5. Composing a Guardrail Pipeline

class GuardedRAGPipeline:
    def __init__(self, rag, llm):
        self.rag = rag
        self.llm = llm

    def run(self, query: str, user_id: str) -> dict:
        # --- Input guardrails ---
        if len(query) > 2000:
            return {"error": "Query too long"}
        if detect_injection(query):
            return {"error": "Potential prompt injection detected"}
        if is_harmful(query):
            return {"error": "Query violates usage policy"}
        query = anonymise_query(query)

        # --- RAG pipeline ---
        chunks = self.rag.retrieve(query, user_id=user_id)  # ACL-filtered
        # Sanitise retrieved content
        safe_chunks = [c for c in chunks if not detect_injection(c.text)]
        response = self.rag.generate(query, safe_chunks)

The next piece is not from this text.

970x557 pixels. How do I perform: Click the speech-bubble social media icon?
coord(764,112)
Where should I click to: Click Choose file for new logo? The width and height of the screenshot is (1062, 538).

        # --- Output guardrails ---
        groundedness = check_groundedness(response, safe_chunks, self.llm)
        if groundedness == "no":
            return {"error": "Could not find a reliable answer in the knowledge base"}
        issues = check_brand_safety(response)
        if issues:
            return {"error": f"Response blocked: {issues}"}
        response = scrub_pii_from_response(response)

        return {"answer": response, "groundedness": groundedness}

6. Latency vs Safety Trade-offs

Every guardrail adds latency. Prioritise:

Check Cost Must-have?
Token limit ~0 ms Yes
Injection pattern regex ~0 ms Yes
PII detection (Presidio) ~5–20 ms Depends on domain
Toxicity (classifier) ~20–100 ms Yes for public-facing
Groundedness (LLM-as-judge) ~300–1000 ms Only for high-stakes answers
Output PII scrub ~5–20 ms Yes if user data is indexed

Strategies for reducing overhead: - Run input and output checks in parallel where possible - Use lightweight classifiers for first-pass; escalate to LLM only for borderline cases - Cache guardrail results for identical or very similar inputs

Key tools: Llama Guard (Meta), Guardrails AI (guardrails-ai), NeMo Guardrails (NVIDIA), Microsoft Presidio (PII), OpenAI Moderation API.